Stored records
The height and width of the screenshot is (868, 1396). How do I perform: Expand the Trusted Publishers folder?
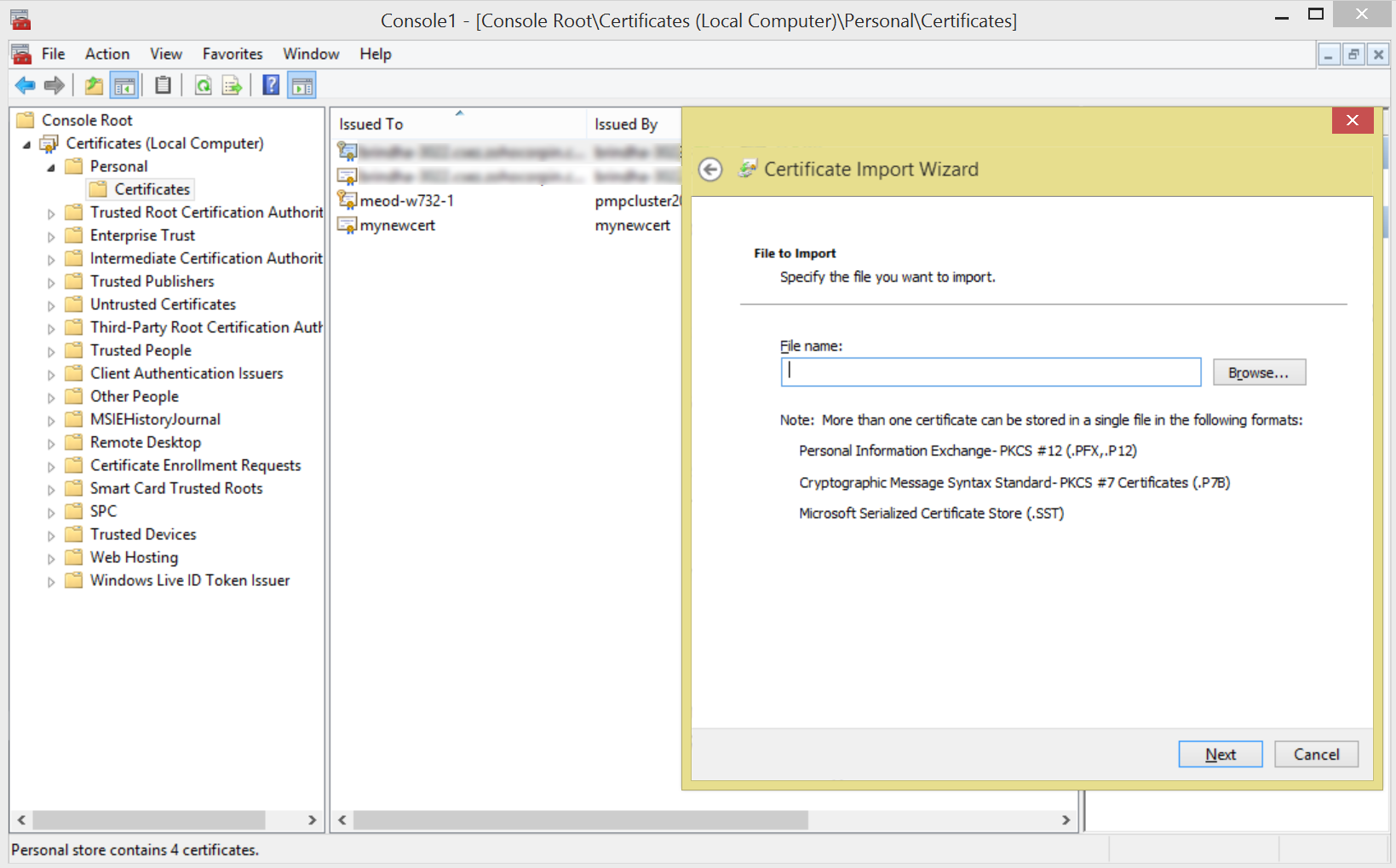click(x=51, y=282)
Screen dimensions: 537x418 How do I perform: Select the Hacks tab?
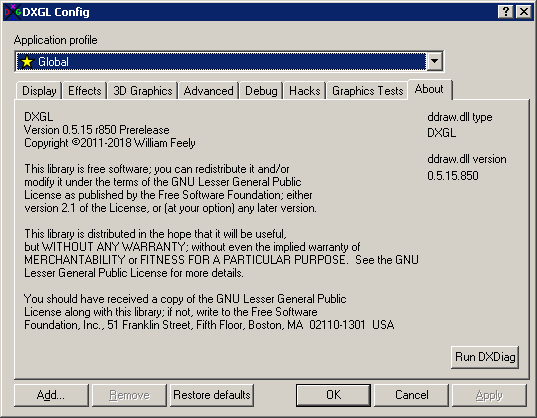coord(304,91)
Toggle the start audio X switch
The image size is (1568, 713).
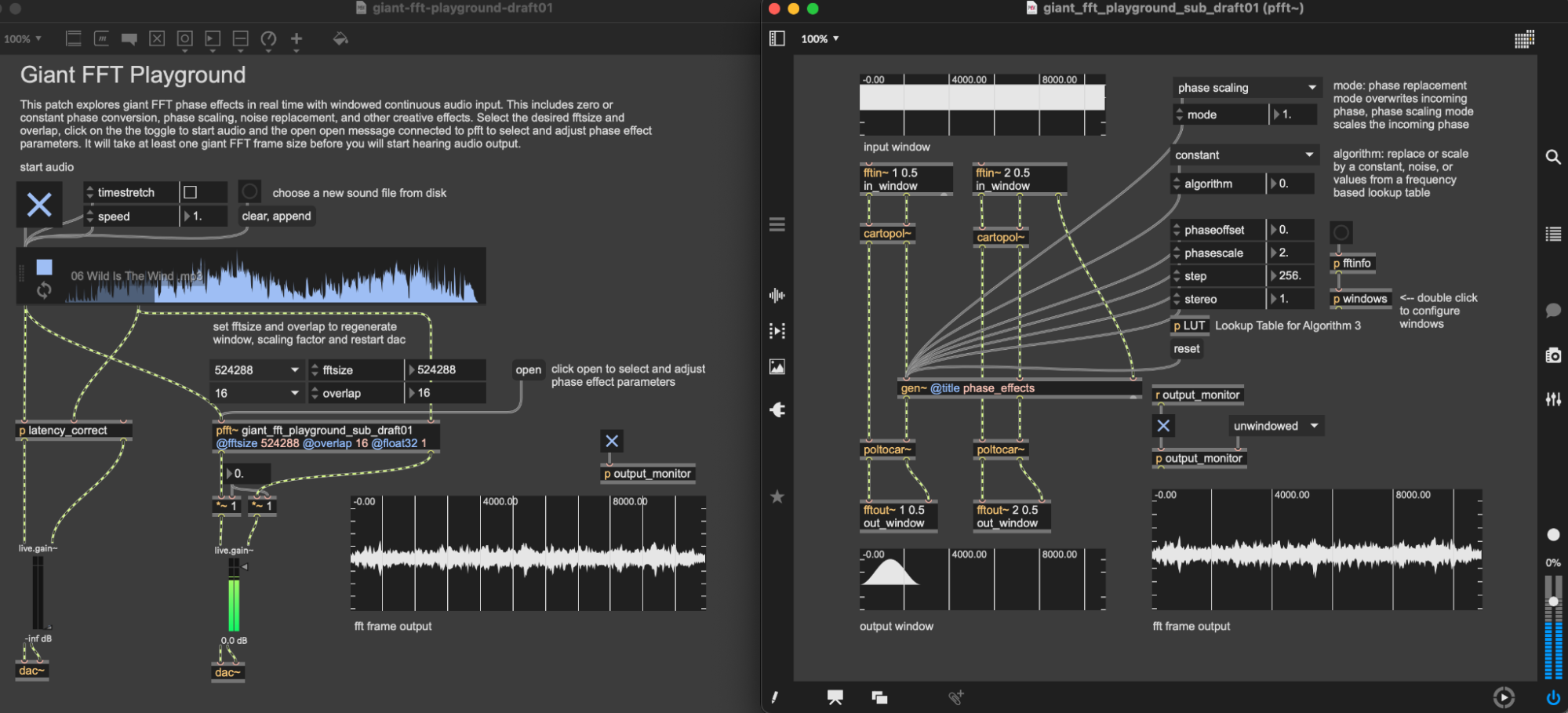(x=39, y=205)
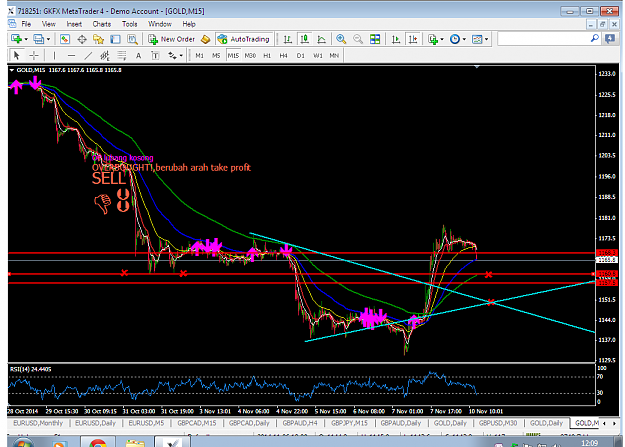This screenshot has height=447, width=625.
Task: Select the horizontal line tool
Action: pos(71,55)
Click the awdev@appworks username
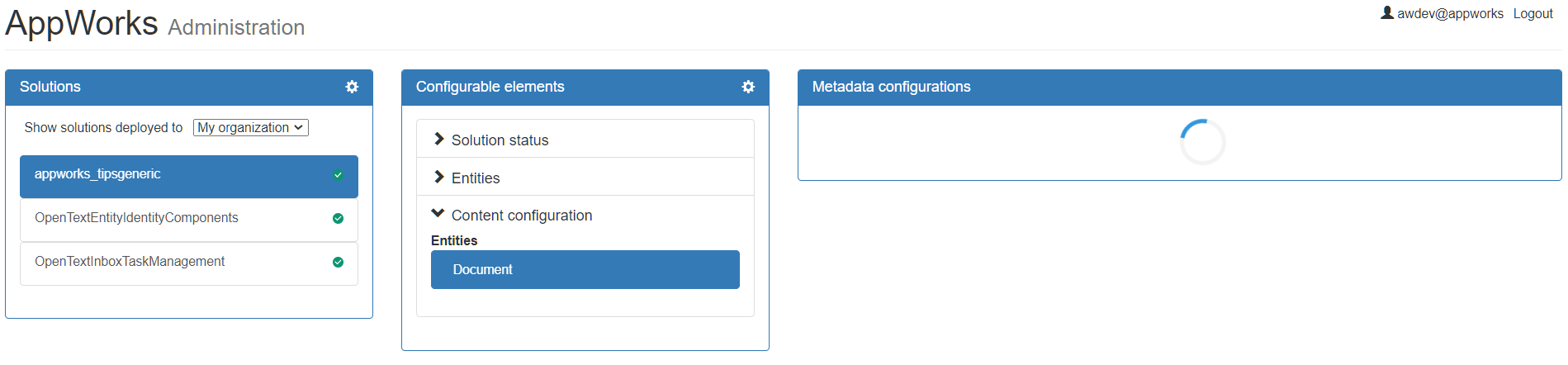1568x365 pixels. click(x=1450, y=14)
==
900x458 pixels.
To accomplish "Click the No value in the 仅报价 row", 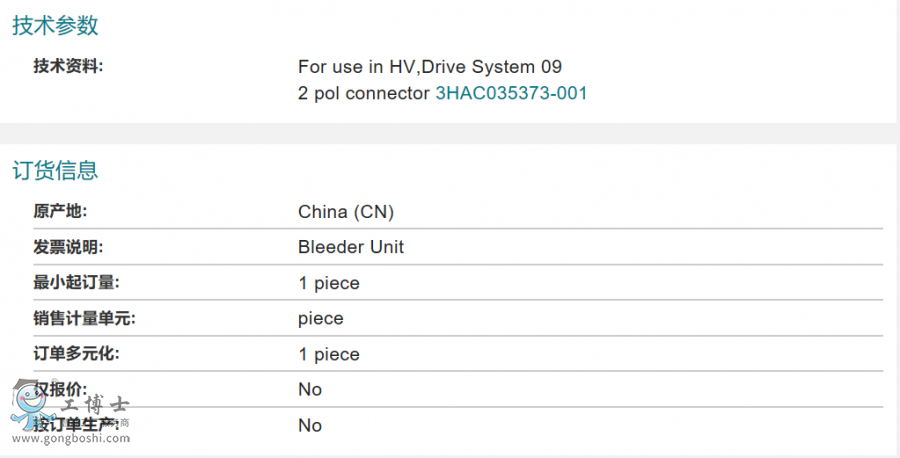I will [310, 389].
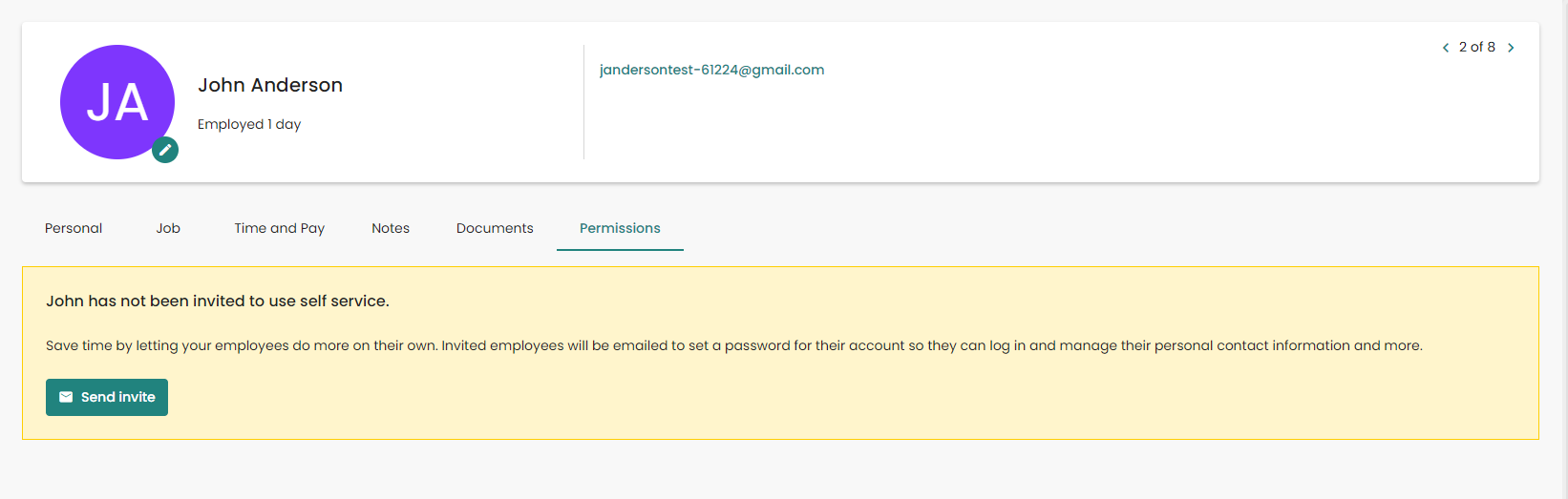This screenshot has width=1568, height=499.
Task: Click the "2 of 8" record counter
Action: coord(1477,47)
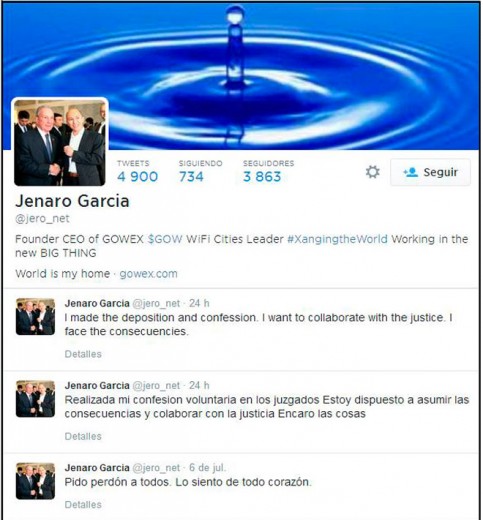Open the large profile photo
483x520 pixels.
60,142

WHAT YOU HAVE TO DO
From the data above, retype only the lines starting with the line with "The height and" and going on through the line with "Toggle the start audio X switch", exactly, leaving out the pictures.

ANSWER BOX
The height and width of the screenshot is (868, 1396). How do I perform: Expand the Trusted Publishers folder?
click(x=51, y=282)
Screen dimensions: 537x418 How do I perform: Select the Hacks tab?
coord(304,91)
Toggle the start audio X switch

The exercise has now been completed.